To the Editor: We read with great interest the article by Lorthioir et al.1 in which they report that polycystin deficiency induces dopamine-reversible alterations in flowmediated dilatation and vascular nitric oxide release in autosomal-dominant polycystic kidney disease (ADPKD) patients. These patients display a loss of nitric oxide release and an associated reduction in endothelium-dependent dilatation of conduit arteries during sustained blood flow increase. In addition, they suggested that the correction of these anomalies by dopamine could reduce the occurrence of cardiovascular events in ADPKD. Cardiovascular problems due to hypertension are the major cause of morbidity and mortality in patients with ADPKD.2 Recently, it has been shown that oxidative stress and early arterial stiffness are evident in normotensive ADPKD patients.3 Endothelium-dependent relaxation is impaired and endothelial nitric oxide synthase activity is decreased in patients with ADPKD, and endothelial dysfunction secondary to impaired release of nitric oxide exists in these patients.

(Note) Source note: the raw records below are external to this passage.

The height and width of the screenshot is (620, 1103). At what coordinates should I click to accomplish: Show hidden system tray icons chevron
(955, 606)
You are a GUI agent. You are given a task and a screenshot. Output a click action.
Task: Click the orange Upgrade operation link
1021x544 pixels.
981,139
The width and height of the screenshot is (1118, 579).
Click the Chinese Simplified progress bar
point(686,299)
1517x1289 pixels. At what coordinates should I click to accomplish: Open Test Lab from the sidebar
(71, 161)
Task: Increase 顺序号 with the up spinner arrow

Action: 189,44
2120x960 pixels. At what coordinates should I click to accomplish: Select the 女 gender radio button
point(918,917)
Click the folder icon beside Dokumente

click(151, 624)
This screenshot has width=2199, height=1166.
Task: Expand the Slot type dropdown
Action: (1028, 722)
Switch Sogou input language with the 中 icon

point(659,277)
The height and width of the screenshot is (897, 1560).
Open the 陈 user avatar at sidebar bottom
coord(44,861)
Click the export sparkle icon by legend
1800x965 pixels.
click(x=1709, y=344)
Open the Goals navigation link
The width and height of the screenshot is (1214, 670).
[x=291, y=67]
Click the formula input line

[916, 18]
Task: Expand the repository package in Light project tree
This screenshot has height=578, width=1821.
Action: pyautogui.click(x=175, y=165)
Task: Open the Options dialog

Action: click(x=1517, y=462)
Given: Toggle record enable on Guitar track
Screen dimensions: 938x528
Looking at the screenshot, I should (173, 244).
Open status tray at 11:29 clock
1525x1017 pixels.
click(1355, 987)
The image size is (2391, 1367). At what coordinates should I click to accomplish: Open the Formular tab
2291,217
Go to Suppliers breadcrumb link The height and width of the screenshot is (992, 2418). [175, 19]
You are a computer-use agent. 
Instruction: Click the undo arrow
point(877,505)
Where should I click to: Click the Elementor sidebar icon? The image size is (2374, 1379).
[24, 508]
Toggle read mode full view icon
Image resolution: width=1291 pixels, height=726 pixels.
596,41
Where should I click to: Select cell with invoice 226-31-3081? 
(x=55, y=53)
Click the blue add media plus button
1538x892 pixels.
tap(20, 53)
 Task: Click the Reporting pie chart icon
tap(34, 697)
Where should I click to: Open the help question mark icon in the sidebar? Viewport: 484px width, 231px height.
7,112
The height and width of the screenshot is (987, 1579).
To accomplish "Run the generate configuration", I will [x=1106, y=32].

An imbalance in endothelium-derived vasoactive mediators such as nitric oxide might contribute to the pathogenesis of hypertension in ADPKD.2 Nebivolol, a beta-blocker agent, which is associated with the release of nitric oxide, might be useful in ADPKD patients in addition to its favorable effect on blood pressure and endothelial dysfunction.4 Moreover, currently there is no study to show whether nebivolol prevents endothelial dysfunction or not in ADPKD patients. Thus, we propose that it might be plausible to focus on the use of nebivolol in this population to improve endothelial dysfunction.